What I could imagine to happen, is, that the _FileReaderContext would not
initialise the parser context before it has read the first string from the
file-like object. And it would raise an error if it sees that the file-like
object ever returns a different type than what it returned as first result.

There is code in the string parsing section that currently supports parsing
from the data buffer of unicode objects. However, that is something that
generally needs revising for CPython 3.3, which has a different internal
representation for the data buffer - or rather *four* of them, which makes
it impossible to parse directly from the buffer step by step, as both the
_FileReaderContext and the feed parser need to do. It currently works, but
it's extremely inefficient because it recodes the internal buffer before
parsing from it.

Lots of open tasks, little money to do them. And fixing or speeding up
Unicode parsing is certainly not a priority because it's rather useless in
practice. I'll still reopen the ticket, because the current way it's
handled is far from optimal and yields incorrect results for HTML. But
unless you want to provide a patch yourself, don't expect it to get closed
any time soon.

My advice is to pass the encoding parameter into the HTMLParser() instance,
instead of opening the file in unicode mode. That's always going to work,
and it's also *substantially* more efficient in both Py2 and Py3. It will
also be more efficient in Py3.3, because creating the Unicode string inside
of CPython's file implementation requires two passes over the data there,
including a copy to a potentially wider buffer, before libxml2 recodes it
again into a third copy ...

Read more...

Changed in lxml:
importance: Undecided → Low
status: Invalid → Confirmed
summary: - lxml.html.parse treats encoding as Latin1 when reading from file-objects
- directly
+ lxml.html.parse treats encoding as Latin1 when reading from unicode
+ file-objects directly
summary: - lxml.html.parse treats encoding as Latin1 when reading from unicode
- file-objects directly
+ lxml.html.parse treats encoding as Latin1 in Python 3 when reading from
+ unicode file-objects directly
Revision history for this message
Matt Giuca (mgiuca) wrote :

I've read over the code for this, and I'm pretty sure this is almost identical to bug #1002581 (which I just filed, with a patch). Unfortunately, I was only able to work around the issue for StringIO and not for the more general case of unicode files.

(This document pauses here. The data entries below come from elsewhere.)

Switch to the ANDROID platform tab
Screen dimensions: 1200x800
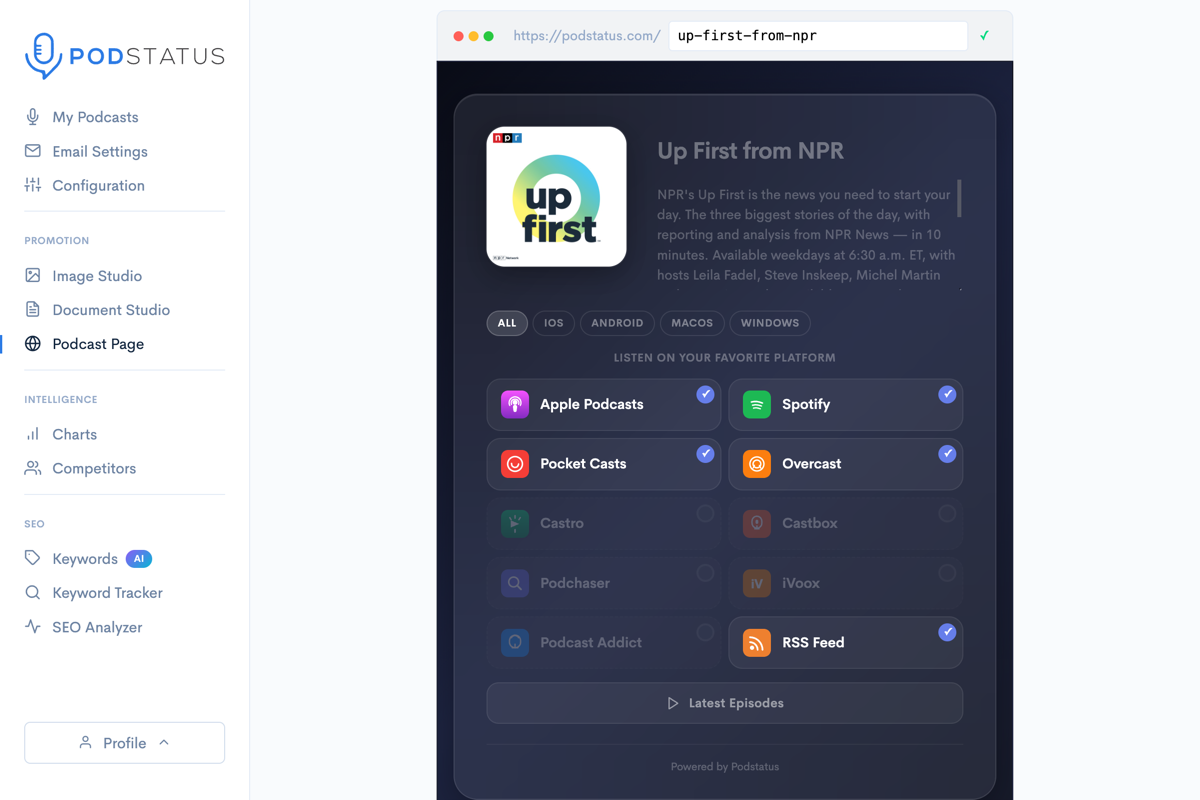coord(617,323)
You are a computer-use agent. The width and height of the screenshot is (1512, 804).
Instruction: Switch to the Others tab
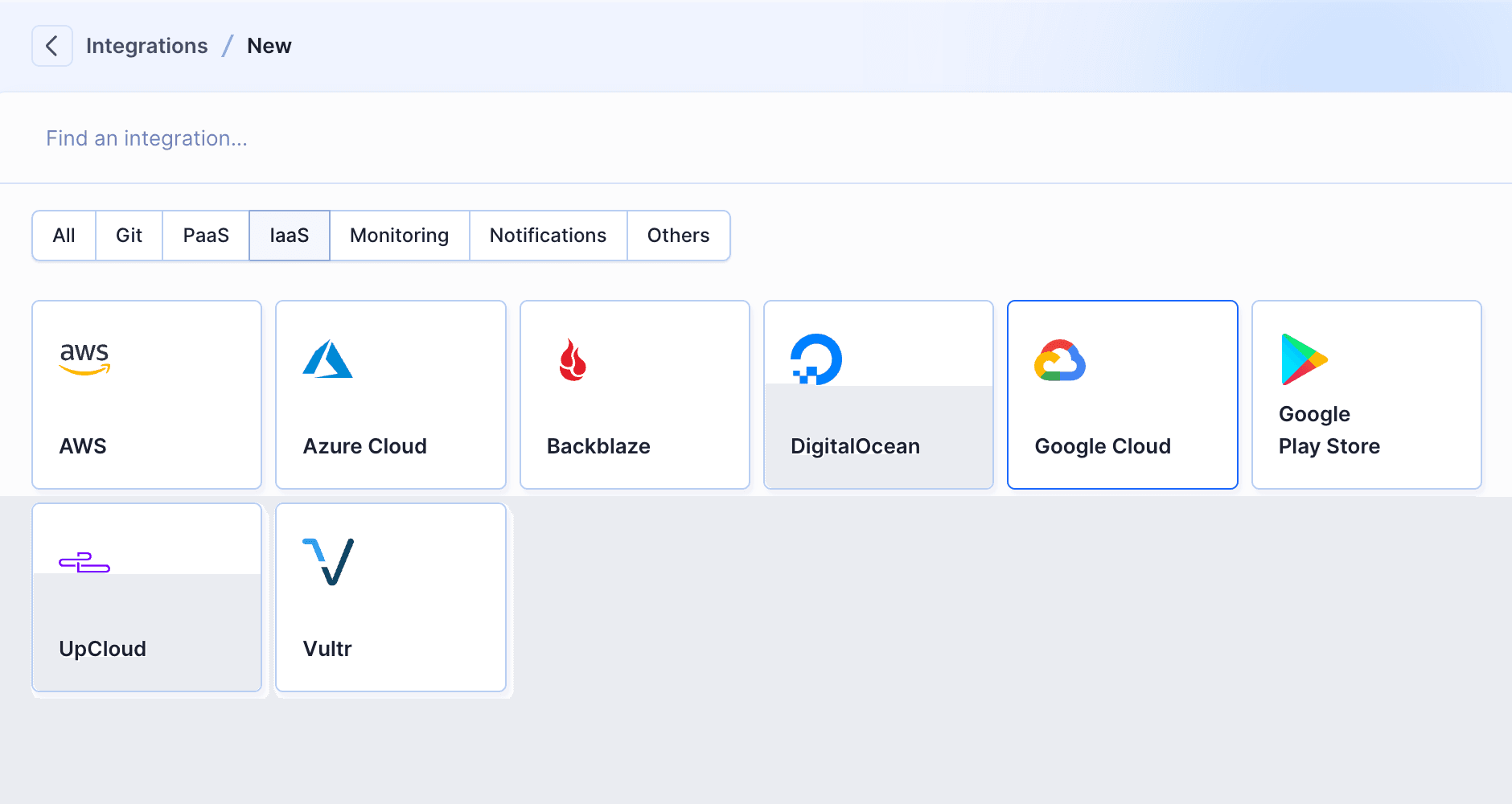pos(678,236)
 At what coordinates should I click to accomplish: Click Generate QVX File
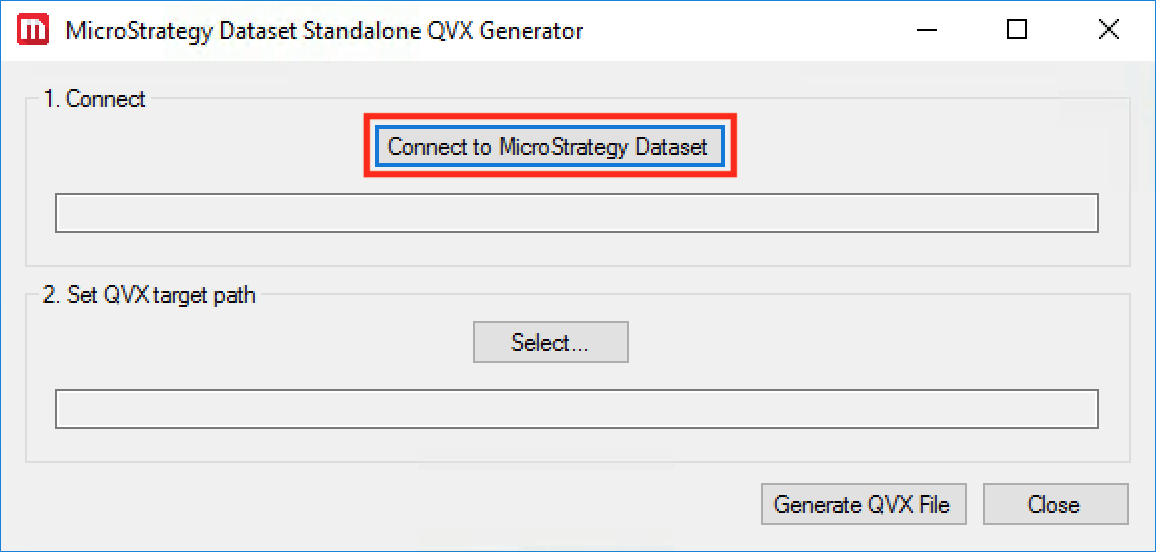point(862,504)
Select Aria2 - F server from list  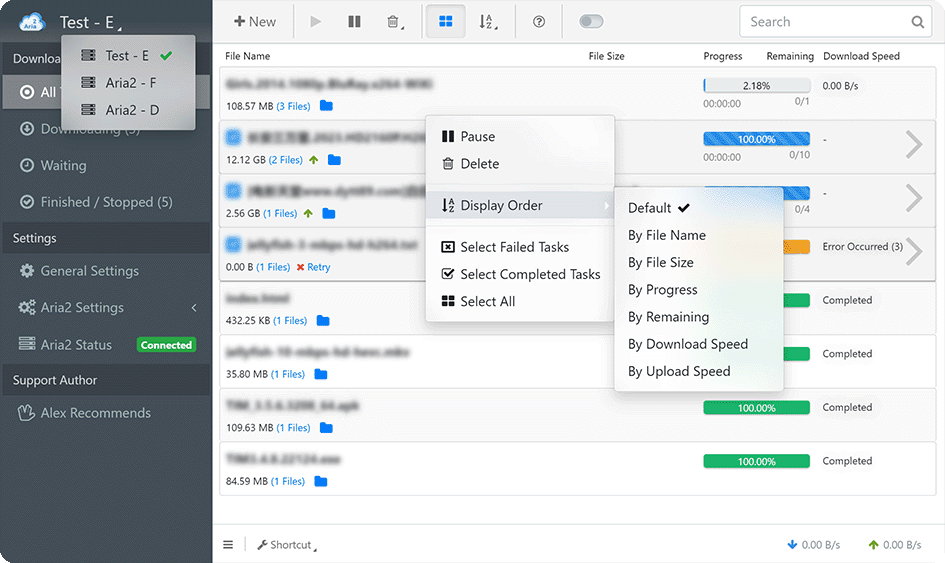click(x=130, y=83)
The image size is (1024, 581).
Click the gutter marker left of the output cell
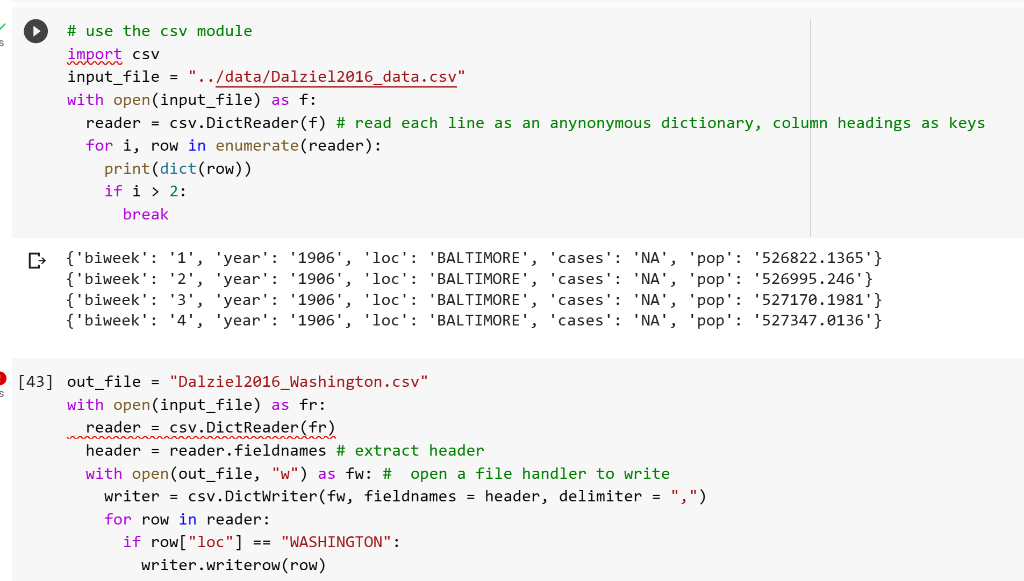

The problem is the _FileReaderContext class in parser.pxi. The _readDoc method calls libxml's htmlCtxtReadIO, passing the encoding (specified by the user, or NULL if unspecified). The copyToBuffer method is called on each chunk of the file (crucially, after htmlCtxtReadIO has been called), and it pulls the strings out of the file, checks if they are unicode and the encoding is None, and in that case, encodes them to UTF-8.

To fix it, you basically want to set the encoding to "UTF-8" regardless of what the user specified (if and only if it is a Unicode file). But it is going to be pretty hard to do that before calling htmlCtxtReadIO, because you can't generally know whether a file is going to produce Unicode strings until after you read some bytes from it. I worked around this for the special case of StringIO in my fix for bug #1002581.